# Listed entries
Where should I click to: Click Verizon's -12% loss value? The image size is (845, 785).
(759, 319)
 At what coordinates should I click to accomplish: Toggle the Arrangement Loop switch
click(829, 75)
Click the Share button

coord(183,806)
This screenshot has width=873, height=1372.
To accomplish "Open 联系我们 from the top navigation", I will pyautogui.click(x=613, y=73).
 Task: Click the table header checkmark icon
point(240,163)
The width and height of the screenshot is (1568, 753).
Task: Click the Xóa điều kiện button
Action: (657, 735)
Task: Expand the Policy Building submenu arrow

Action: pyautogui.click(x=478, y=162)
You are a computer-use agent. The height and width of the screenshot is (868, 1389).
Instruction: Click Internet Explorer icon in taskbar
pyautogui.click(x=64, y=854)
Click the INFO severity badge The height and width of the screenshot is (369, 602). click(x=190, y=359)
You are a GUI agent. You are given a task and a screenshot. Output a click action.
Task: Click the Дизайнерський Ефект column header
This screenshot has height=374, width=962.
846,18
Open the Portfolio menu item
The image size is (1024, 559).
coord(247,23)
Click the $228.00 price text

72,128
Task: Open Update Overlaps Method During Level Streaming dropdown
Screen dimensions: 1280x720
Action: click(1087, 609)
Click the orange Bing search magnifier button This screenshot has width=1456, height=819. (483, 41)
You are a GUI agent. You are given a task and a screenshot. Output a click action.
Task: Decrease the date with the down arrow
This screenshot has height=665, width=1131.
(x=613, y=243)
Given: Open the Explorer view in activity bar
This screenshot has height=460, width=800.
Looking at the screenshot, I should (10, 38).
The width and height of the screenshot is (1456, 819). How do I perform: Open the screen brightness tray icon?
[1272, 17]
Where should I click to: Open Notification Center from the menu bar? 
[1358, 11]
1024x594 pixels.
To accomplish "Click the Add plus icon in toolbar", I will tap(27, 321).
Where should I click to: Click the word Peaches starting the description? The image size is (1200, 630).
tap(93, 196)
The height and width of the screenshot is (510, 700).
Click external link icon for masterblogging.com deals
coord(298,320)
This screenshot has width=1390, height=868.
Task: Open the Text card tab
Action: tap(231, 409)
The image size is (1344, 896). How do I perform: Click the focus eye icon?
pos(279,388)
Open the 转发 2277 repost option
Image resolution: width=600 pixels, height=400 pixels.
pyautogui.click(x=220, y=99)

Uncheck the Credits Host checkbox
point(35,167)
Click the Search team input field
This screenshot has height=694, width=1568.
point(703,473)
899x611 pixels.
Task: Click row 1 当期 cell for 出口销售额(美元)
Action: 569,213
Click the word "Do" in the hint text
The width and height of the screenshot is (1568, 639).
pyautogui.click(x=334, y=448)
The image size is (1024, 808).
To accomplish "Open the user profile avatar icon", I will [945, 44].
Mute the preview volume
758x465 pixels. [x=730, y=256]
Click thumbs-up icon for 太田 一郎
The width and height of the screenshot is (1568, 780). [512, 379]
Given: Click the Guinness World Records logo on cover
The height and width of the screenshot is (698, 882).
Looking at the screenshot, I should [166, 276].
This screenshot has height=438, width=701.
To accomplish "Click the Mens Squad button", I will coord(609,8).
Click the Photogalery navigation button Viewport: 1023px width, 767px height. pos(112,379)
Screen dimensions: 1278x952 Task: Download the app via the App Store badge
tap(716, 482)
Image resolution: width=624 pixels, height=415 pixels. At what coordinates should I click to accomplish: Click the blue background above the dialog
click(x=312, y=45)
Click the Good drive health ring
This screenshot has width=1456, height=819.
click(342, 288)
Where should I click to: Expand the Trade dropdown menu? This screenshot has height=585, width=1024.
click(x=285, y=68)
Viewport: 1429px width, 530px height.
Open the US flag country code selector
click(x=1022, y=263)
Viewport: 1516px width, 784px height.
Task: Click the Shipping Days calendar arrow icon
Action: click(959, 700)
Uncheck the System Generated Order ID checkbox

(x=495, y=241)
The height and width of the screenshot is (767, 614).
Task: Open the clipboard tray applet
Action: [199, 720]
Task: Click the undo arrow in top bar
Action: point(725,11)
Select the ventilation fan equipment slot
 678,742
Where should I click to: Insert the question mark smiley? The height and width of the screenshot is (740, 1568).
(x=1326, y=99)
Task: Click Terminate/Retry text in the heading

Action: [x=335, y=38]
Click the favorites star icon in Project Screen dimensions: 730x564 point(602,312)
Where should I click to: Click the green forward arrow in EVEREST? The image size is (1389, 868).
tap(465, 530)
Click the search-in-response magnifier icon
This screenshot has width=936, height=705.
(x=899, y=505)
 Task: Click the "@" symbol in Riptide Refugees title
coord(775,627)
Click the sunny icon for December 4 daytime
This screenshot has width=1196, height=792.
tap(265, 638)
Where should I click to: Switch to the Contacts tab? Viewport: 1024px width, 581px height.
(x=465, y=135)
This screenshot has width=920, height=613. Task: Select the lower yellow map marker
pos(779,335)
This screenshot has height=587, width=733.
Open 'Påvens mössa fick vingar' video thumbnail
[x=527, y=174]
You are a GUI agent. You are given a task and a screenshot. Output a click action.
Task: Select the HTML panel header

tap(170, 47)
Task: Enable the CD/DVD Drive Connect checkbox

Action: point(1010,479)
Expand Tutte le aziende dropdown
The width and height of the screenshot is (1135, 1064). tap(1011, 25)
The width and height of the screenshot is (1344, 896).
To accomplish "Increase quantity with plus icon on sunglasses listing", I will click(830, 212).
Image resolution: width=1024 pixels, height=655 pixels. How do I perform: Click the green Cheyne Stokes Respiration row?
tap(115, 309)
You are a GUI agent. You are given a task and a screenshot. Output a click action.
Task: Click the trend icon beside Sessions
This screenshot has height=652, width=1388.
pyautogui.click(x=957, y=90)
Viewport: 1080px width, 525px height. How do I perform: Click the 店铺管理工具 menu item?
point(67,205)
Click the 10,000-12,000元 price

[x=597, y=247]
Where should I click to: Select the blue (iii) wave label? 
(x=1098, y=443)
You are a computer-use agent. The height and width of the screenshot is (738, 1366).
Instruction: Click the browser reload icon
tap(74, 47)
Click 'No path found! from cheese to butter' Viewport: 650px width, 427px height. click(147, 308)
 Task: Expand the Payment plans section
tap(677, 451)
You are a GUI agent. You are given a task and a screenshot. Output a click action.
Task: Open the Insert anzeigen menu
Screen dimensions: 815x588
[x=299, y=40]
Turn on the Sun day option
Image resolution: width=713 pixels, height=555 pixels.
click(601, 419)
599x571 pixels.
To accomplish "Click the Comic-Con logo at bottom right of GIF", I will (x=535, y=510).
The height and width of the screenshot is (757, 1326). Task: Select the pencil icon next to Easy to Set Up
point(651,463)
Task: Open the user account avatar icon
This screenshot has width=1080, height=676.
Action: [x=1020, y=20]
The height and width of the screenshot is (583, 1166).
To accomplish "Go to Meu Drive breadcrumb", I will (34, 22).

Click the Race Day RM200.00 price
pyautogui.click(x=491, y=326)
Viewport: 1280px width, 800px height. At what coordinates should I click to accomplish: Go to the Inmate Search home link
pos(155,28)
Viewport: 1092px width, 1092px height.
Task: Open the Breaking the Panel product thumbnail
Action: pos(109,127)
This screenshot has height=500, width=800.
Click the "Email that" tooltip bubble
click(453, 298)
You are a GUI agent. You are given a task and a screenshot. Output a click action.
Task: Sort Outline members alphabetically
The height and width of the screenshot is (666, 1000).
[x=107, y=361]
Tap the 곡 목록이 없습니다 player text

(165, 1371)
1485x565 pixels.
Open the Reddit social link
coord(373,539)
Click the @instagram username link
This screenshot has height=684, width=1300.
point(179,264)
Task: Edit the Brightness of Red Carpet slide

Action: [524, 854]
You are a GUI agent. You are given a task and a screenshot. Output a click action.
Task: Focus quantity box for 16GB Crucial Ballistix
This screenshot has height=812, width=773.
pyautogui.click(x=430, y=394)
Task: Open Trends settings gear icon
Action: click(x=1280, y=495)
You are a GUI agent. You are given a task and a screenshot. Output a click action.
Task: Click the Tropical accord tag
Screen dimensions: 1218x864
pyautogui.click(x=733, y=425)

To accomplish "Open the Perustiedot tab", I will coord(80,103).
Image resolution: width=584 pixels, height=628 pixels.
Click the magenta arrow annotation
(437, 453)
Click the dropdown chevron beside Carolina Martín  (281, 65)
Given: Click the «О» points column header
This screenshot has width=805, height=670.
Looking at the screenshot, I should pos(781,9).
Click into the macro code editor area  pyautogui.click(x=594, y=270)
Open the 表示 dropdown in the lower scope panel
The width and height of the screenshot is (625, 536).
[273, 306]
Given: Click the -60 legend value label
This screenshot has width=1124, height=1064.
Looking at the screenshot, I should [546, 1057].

# Given request
Can you arrange the lines of the listing from the one containing "Where should I click to: Select" through the one containing "will (x=535, y=510).", inclusive, as a numbered list with blank lines omitted?

# Answer below
1. Where should I click to: Select the blue (iii) wave label? 
2. (x=1098, y=443)
3. You are a computer-use agent. The height and width of the screenshot is (738, 1366).
4. Instruction: Click the browser reload icon
5. tap(74, 47)
6. Click 'No path found! from cheese to butter' Viewport: 650px width, 427px height. click(147, 308)
7.  Task: Expand the Payment plans section
8. tap(677, 451)
9. You are a GUI agent. You are given a task and a screenshot. Output a click action.
10. Task: Open the Insert anzeigen menu
11. Screen dimensions: 815x588
12. [x=299, y=40]
13. Turn on the Sun day option
14. Image resolution: width=713 pixels, height=555 pixels.
15. click(601, 419)
16. 599x571 pixels.
17. To accomplish "Click the Comic-Con logo at bottom right of GIF", I will (x=535, y=510).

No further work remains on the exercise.